Modified duty allows injured workers to return to work or remain at work performing physically appropriate modified duties in relationship to their functional capabilities. When considering modified duty the employer will need to work with the physician of record and the rehabilitation specialist to determine the best possible solution for each individual worker.

This may include:

  • Comparing the employee's functional capabilities to the job requirements;
  • Deciding to what extent the job can be modified;
  • Identifying other modified-duty opportunities on a limited or full-time basis, if modification of the worker's original job is not possible.

Transitional work
Transitional work is a progressive, individualized, time-limited program focused on returning the worker with physical restrictions to the original employment site. Transitional work allows the injured worker to perform productive work at the workplace under the direction of rehabilitation professionals. The program may include progressive conditioning, on-site work activities, education for safe work practices, work re-adjustment and job modification. The costs associated to a transitional work program within a vocational rehab plan are rehab costs charged to the surplus fund.

Job modification
Job modification is the removal or alteration of physical barriers that may prohibit an injured worker from performing the essential functions of the job.

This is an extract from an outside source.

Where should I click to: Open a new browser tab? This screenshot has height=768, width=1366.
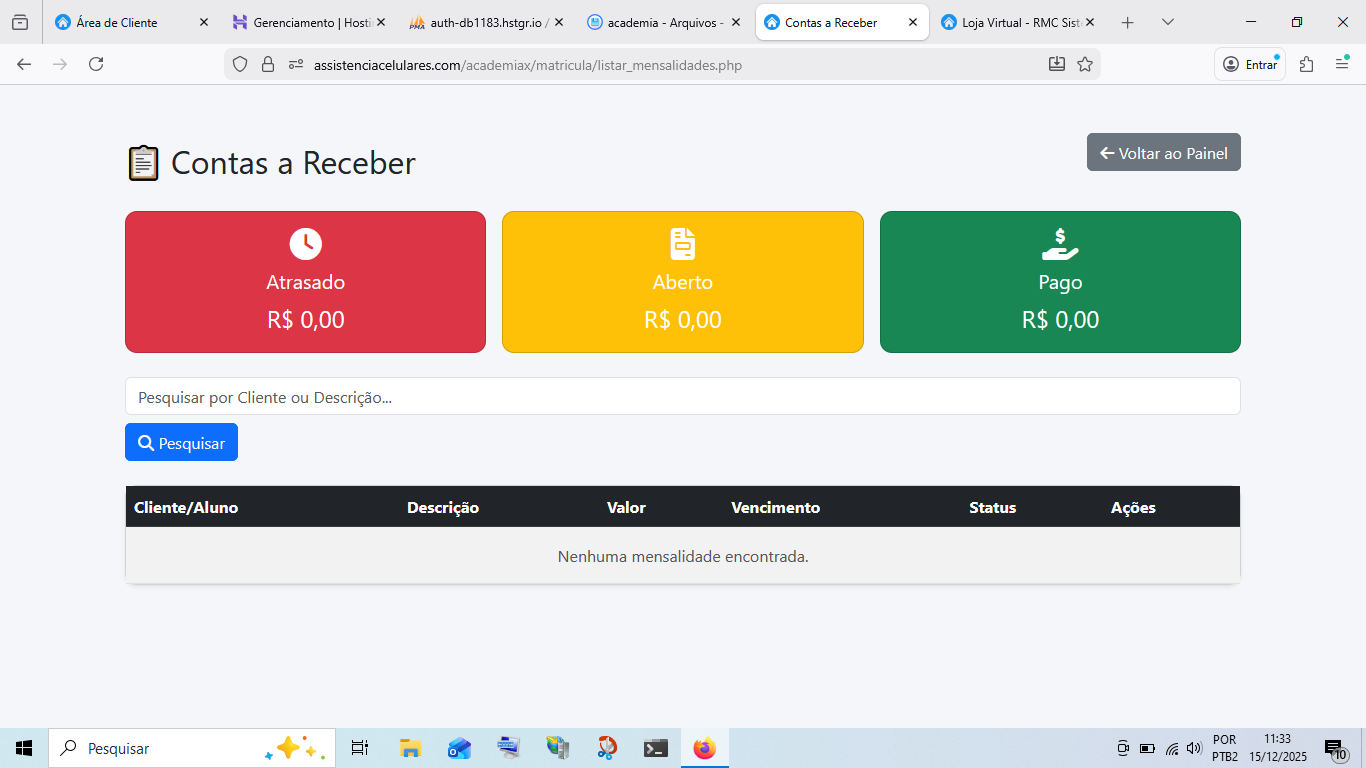1128,22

Successful job modifications are the result of a cooperative effort involving these people:

  • Managed care organization;
  • Rehabilitation case manager;
  • Employer;
  • Injured worker;
  • Physician of record;
  • Other professionals as appropriate.

Job modifications are developed and implemented keeping in mind the injured worker's limitations, restrictions, functional capacity and physical capabilities.

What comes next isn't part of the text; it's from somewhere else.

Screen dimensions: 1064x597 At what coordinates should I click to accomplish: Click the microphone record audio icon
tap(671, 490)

An example of a job modification might be the purchase and installation of a power lift table for a mechanic with a back injury no longer able to lift.

The costs of job modifications for lost-time claims are rehab costs charged to the surplus fund.

Gradual return to work
Gradual return to work is a program that allows an injured worker to return to work on a graduated basis building up to a full-time work status within a 13-week period. The employer pays the worker for the hours worked and BWC pays living maintenance for the hours not worked (or) the employer pays the full salary and is reimbursed for the hours not worked.